Last, what if we want to change the overall look of our plot. Let’s go back to our base_plot. Ugh. Grey background. Weird white lines. Maybe we don’t like the default. Ggplot2 provides some alternatives wtih theme functions. Now, you can specify what you’d like to your heart’s content, but, there are a few canned differnt themes that can be quite nice.

base_plot +
  theme_bw()
## Warning: Removed 3 rows containing missing values (geom_point).

#Look, Ma, no axes!
base_plot +
  theme_void()
## Warning: Removed 3 rows containing missing values (geom_point).

There are a few others worth exploring, but there are also whole package of themes that are constantly being updated. Want to make your figure look like it came from Excel, fivethirtyeight.com, or was made by Tufte himself?

#install.packages("ggthemes")
library(ggthemes)
## Warning: package 'ggthemes' was built under R version 3.2.3
base_plot +
  theme_excel()
## Warning: Removed 3 rows containing missing values (geom_point).

base_plot +
  theme_fivethirtyeight()
## Warning: Removed 3 rows containing missing values (geom_point).

base_plot +
  theme_tufte(base_size=17)
## Warning: Removed 3 rows containing missing values (geom_point).

Note in the last, we’re using the base_size argument to change font sizes. Excellent for plotting.

You can get as flexible as you want with the theme function. Look at the helpfile. For each element of the plot, you can specify exactly how you want it to look. It’s a very strict system, with element functions to specify a standard set of arguments about text, lines, etc. But once you get the hang of it, you can do a lot. For example, let’s rotate our x-axis text.

base_plot +
  theme(axis.text.x=element_text(angle=-90))
## Warning: Removed 3 rows containing missing values (geom_point).

If you liked it you shoulda put a title on it

Once you’ve got your plot locked in with colors, axes, etc., we may want to add a last few details. Here’s a very fiddly example with a title, some plot annotation, relabeling of figure axes, and the title of the colorbar all in one. This is a lot, but it gives you an idea of the powerful flexibility of ggplot2 to get things looking EXACTLY the way you want them.

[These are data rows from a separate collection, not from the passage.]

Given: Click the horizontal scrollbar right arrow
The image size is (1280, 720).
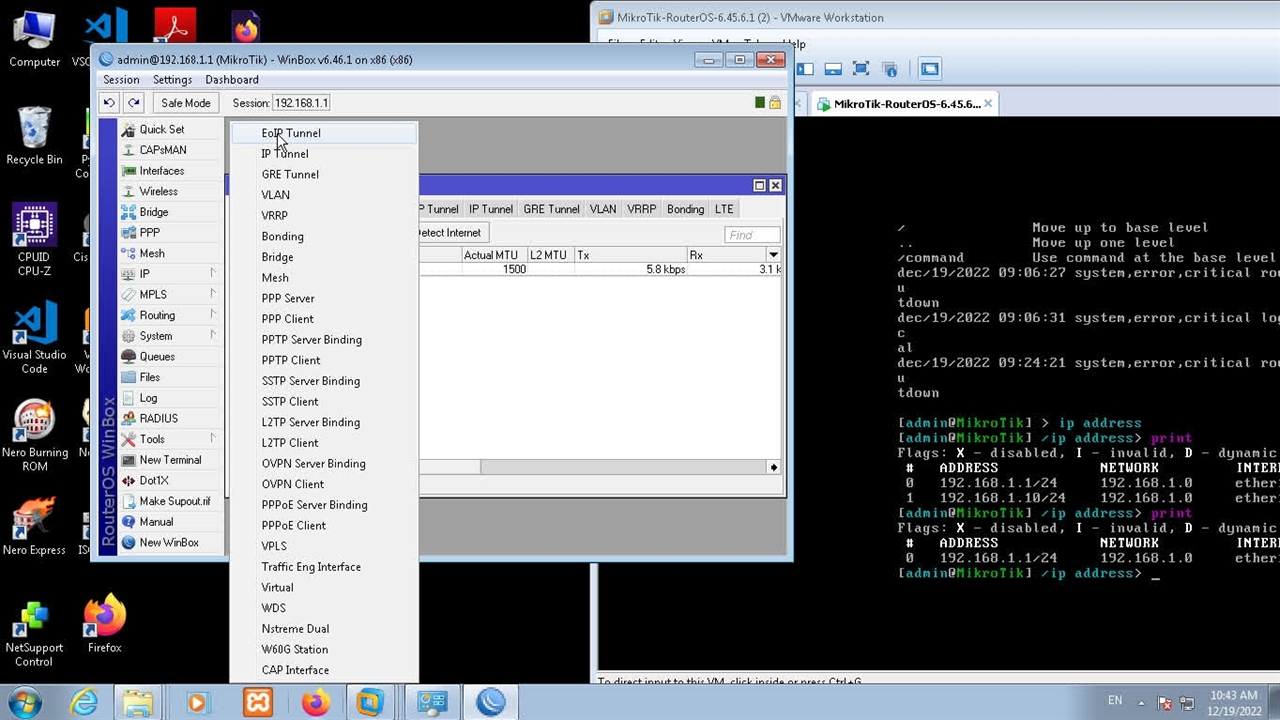Looking at the screenshot, I should coord(773,467).
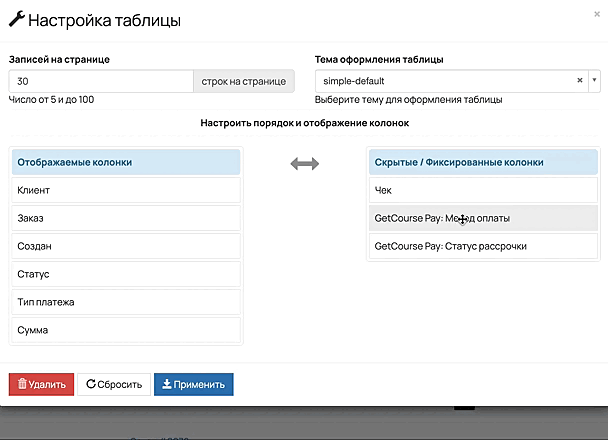Click the records per page input field

tap(100, 81)
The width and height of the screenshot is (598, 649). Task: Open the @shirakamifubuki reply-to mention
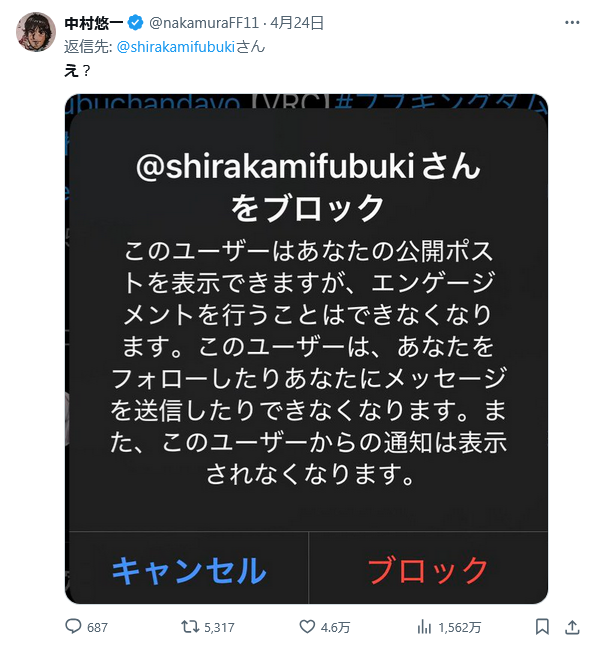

ggtitle, xlab, and ylab are perhaps the most common things you’ll be using as you move away from the default column names. But guides often need some tending to as well.

Note also that a color is added on the fly by adding a new aesthetic.

base_plot +
  theme_bw(base_size=12) +
  theme(axis.text.x=element_text(angle=-90)) +
  aes(color=Salinity) +
  scale_color_gradientn(colors=brewer.pal(7, "BrBG"),
                      guide=guide_colorbar(title="Salinity (PSU)")) +
  ggtitle("Plankton Covariation and Salinity") +
  annotate(geom="text", x=0.03, y=1, label="P=0.04") +
  xlab("Chlorophyte Concentration") +
  ylab("Cyanobacteria Concentration")
## Warning: Removed 3 rows containing missing values (geom_point).